BEGIN

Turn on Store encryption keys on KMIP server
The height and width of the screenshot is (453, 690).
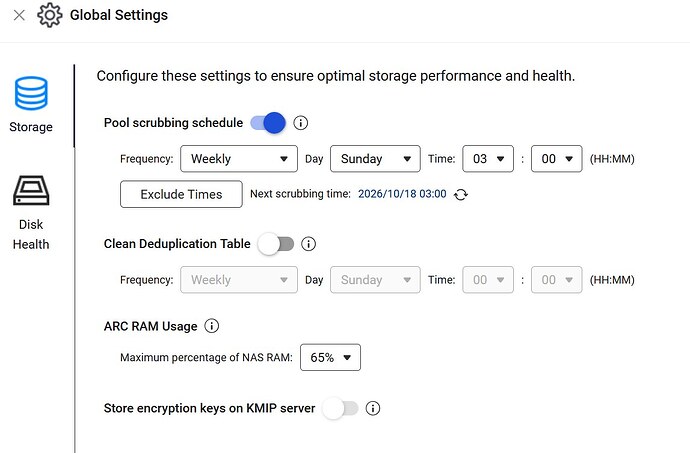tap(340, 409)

END
BEGIN

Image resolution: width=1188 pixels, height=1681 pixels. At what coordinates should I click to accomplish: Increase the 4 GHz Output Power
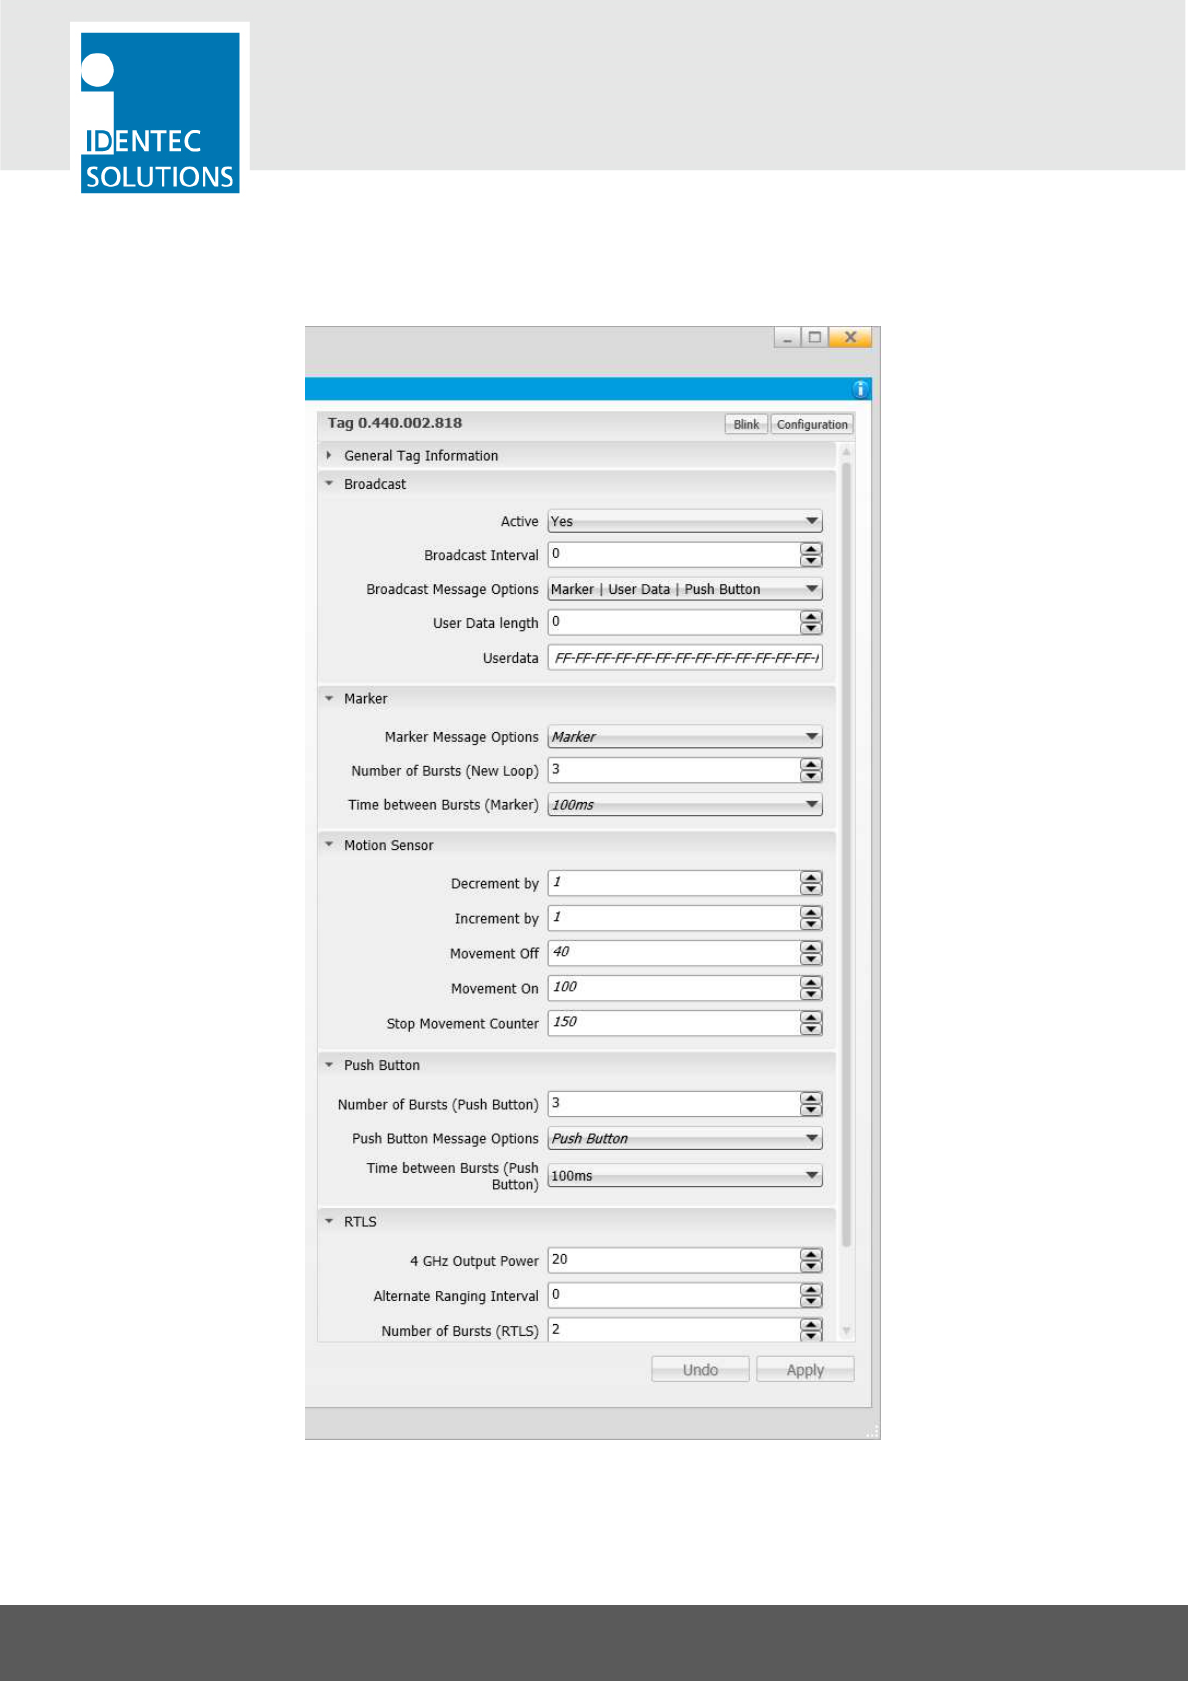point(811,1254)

END

**THE TASK:** Render the rows from the line with "Turn on Store encryption keys on KMIP server" up to and including the line with "tap(340, 409)" as a two-column CSV with the columns request and response, one row for each request. Put each field in quotes, turn line breaks into spaces, and leave the pictures out.

**COMPLETE OUTPUT:**
request,response
"Turn on Store encryption keys on KMIP server The height and width of the screenshot is (453, 690).","tap(340, 409)"